Восковые фигуры - страница 27
Среди пестрого хаоса сновидений в нашей памяти остается порой нечто такое, что заставляет запомнить, задуматься. Это сны вещие, пророческие. Когда разум спит и присущая ему способность все упорядочить, загнать в тесные рамки слов и понятий растворяется без остатка, наше подсознание — это хранилище прожитой жизни, опыта множества поколений — являет свои сокровища. О чем говорят смутные образы снов, фантастические картины и лица, которых мы никогда не видели? Что означают полеты во сне, сладостные видения любви? И почему порой назойливо повторяется одно и то же? В суматохе повседневности человек мало задумывается над тем, о чем беззвучными губами шепчут ему сновидения. Просыпаясь, мы спешим поскорее окунуться в мир привычный, реальный.
Пискунов, напротив, любил подолгу, если была возможность, вдумываться и всматриваться в увиденное во сне: многие идеи являлись ему по ночам, в полудреме, удивляя своим совершенством и законченностью. Он был человек мирный по натуре, однако сны, что ему снились, имели привкус чаще всего агрессивный. Он все время с кем-то сражался, от кого-то прятался, стрелял и убивал, кричал, что отомстит негодяям, дай только срок, и упивался во сне жестокими, сладостными картинами этой мести. Кому, за что? Дальше была пустота.
Он не помнил, как, пьяный, покинул ресторан, как добрался до дому. Словно перепрыгнул через время и сразу с головой погрузился в стихию кошмара, черную и липкую, как деготь.
Утомительно продолжалась игра. Шахматные фигуры, устрашающе огромные, безликие, теснились, складывались в комбинации, двигались предначертанными путями, и Пискунов, задыхаясь от тесноты своей клетки на доске, с ужасом сознавал, что пощады ему не будет, что он всего лишь пешка и обречен быть съеденным, если таким будет замысел игрока. И вот он сам съел двинувшуюся навстречу пешку противника, а вслед за тем по вертикальной дорожке на него стремительно обрушилась ладья… И тогда он крикнул, раздирая горло от нечеловеческих усилий: «Нет-нет!» Но рука с равнодушным спокойствием, не слыша, взяла его и поставила за пределами доски рядом с другими, съеденными…
Черный король сказал голосом Алексея Гавриловича:
— Что значит «нет-нет»? Вы шахматная фигура и обязаны соблюдать правила игры!

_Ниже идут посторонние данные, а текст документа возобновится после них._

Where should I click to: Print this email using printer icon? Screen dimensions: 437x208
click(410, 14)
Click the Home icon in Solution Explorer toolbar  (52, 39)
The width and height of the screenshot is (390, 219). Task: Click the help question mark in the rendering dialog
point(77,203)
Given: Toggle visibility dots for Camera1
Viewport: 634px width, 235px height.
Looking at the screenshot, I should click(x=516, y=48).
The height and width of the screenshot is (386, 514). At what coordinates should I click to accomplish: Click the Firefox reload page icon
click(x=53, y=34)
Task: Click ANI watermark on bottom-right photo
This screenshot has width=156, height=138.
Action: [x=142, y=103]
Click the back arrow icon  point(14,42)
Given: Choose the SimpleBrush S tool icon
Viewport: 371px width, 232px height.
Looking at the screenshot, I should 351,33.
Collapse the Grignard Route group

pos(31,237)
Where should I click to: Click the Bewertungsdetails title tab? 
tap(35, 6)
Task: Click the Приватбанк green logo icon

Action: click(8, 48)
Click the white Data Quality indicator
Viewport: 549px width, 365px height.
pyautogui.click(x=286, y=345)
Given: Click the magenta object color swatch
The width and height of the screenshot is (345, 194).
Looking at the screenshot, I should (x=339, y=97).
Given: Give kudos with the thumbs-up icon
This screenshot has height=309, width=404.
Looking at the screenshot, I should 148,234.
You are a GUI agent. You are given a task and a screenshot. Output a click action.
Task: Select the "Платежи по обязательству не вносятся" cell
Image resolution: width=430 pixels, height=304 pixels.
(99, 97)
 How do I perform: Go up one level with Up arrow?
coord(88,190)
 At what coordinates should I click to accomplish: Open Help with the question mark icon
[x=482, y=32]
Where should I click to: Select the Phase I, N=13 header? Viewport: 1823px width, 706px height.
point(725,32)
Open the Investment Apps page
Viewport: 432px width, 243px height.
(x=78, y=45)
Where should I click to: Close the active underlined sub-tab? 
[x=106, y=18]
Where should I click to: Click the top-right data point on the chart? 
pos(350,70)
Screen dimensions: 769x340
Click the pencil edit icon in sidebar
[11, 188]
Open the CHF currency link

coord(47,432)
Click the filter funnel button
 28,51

Не хочется быть пешкой? Готовы посодействовать. Но вы обещайте… так сказать, встречно! — И он крутанулся вокруг своей оси, то ли просто так, то ли намекая, что догадка насчет Алексея Гавриловича не лишена оснований.
— Я готов, приказывайте! — страстно шептал во сне Пискунов и подхалимски ломался в пояснице. — На все готов! Вижу вон, пообсыпались вы, красочка пооблупилась… Могу подправить, подлакировать. Чтобы — в белый цвет, боюсь, таланта не хватит…
— Ах, что вы, что вы! — великодушно снисходил король и простирал сверху царственную длань. — Косметика, в общем-то, пустяки, но буду весьма признателен… если… У меня на вас особые виды, признаться.
— Говорите-говорите! — Пискунов кланялся и приседал в реверансах. — Все, что в моих силах… Тайный замысел? Смертельный риск?
— Именно! Тщеславен я, голубчик! Хочу, чтобы в своем романе… Меня, персонально… Впрочем, о деталях потом… Мы ведь теперь никогда… Навеки вместе! — И он заключил Пискунова в объятия, сдавил, не отпускал, остановилось дыханье…
Миша открыл глаза — сердце бешено колотилось. Еще клубились образы кошмарного сна, и сквозь их завесу реальность едва проступала, но одно ощущение было явным: в комнате кто-то есть. Он рванулся, чтобы спрятаться, спастись — Валентина его тормошила.
— Миша, Миша, да проснись же!
— Я что, я опять? — Он силился понять, кто его зовет.
— У тебя лицо… чужое! — Валентина стучала зубами. Вскочила, побежала за зеркалом, громыхая, покатилась кастрюля.
Пискунов смутно прорисовался во мраке зеркала. Ну и портрет! Вдруг сосредоточился на глазах: один был неподвижный, стеклянный, другой голубой, по-идиотски веселый… неловко выронил зеркало, оно упало плашмя и разбилось. Валентина заплакала, говоря, что это дурная примета, кто-нибудь умрет или заболеет. Чепуха какая-то! Пошатываясь, он пошел к умывальнику, долго держал голову под холодной водой. Когда вернулся, весь мокрый, Валя все еще всхлипывала по-детски, шмыгала носом. Так и не оделась, сидела голая, зябко опустив плечи и подергиваясь от рыданий. Миша обнял ее, косясь в темноту.